By Jonathan Delozier -

Substitute teachers are getting more difficult to find and, to compensate, the Wellington school board is changing its source.

Effective July 1, the district will begin using Renhill Group of Toledo for staffing both substitute teachers and service staff employees.

The decision to move away from using Rachel Wixey and Associates of Maumee was met with cheers by staff members at the board of education’s April meeting. They had complained of a regular shortage of available substitutes.

District treasurer Tina Gabler agreed, but said the shortage is caused by other factors besides what staffing firm is used.

“It’s known to any company in the state there’s a shortage of substitutes,” she said. “As to why, I can’t answer that and they can’t either. They can’t pinpoint it statewide. Here, though, most of the recruitment pool with Rachel Wixey was coming from the northern part of the county. That means we’re competing with larger districts that pay more for substitutes.”
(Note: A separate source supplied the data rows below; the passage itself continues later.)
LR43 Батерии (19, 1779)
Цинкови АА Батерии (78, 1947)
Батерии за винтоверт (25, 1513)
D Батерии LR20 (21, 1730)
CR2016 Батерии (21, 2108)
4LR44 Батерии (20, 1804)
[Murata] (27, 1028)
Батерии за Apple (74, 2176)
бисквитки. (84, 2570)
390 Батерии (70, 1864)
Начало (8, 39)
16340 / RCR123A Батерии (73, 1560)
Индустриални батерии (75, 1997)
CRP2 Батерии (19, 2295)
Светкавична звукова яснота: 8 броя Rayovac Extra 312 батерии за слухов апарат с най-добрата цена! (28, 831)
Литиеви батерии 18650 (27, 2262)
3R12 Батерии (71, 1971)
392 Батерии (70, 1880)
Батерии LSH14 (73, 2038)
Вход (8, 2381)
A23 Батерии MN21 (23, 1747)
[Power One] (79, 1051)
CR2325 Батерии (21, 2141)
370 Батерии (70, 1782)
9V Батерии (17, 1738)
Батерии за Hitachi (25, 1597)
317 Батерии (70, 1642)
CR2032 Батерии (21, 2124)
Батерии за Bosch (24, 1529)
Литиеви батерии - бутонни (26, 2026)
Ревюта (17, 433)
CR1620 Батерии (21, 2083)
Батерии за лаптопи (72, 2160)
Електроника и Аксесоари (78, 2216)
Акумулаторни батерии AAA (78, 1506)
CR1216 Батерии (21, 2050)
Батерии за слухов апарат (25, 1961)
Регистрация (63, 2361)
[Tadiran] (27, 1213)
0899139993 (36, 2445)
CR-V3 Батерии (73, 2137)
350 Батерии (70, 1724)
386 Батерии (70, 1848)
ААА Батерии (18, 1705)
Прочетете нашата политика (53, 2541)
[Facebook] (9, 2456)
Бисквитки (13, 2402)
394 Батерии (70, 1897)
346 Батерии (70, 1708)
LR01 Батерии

In Wellington, substitute teachers are paid a flat rate of $85 per day. Secretaries, aides, and service staff subs make $8.50 an hour.

Using both Renhill and Rachel Wixey, the district pays that same amount plus a 14 percent retirement contribution, which puts total compensation at $109.94 per day for teachers, $12.09 per hour for service staff, and $11.74 per hour for secretaries and aides.

“We reached out to Renhill because of how much they work with Ashland County, Richland County, and school districts south of us,” said Gabler. “Our sub rates are very comparable, if not a little more than those places. Renhill will create a pool south of us for the district to build on.”

In addition to finding subs closer to Wellington, Renhill will offer the district help with recording absences, on-site fingerprinting, and ease the burden of up-front fees associated with becoming a substitute through payroll reductions.

“School districts went to contracting service out when Obamacare went into effect,” Gabler said. “If substitutes work for more than 30 hours on average per week, we have to offer them insurance. It’s a lot to track. It also lets our employees log in online, tell the contracting firm they won’t be in tomorrow and need a sub, and it’s taken care of. We don’t have to find the substitutes.”

School board member Ayers Ratliff asked during the meeting whether Wellington should consider a raise for its substitutes.

“When you go through the drive-through at McDonald’s, it says they pay $9.15 an hour,” he said. “Shouldn’t we be paying at least what McDonald’s is paying?”

Gabler said Renhill has offered to conduct an assessment of the district’s pay rate to see if upping it will help find a more regular flow of recruits.

“People used to be standing in line to become a school employee because, generally, it was your foot in the door to a full-time position. Now, we have competition. That can mean from another school district or from McDonald’s. The assessment will give us a better idea where we stand. A recommendation could be made next fall to take a look at our hourly rate.”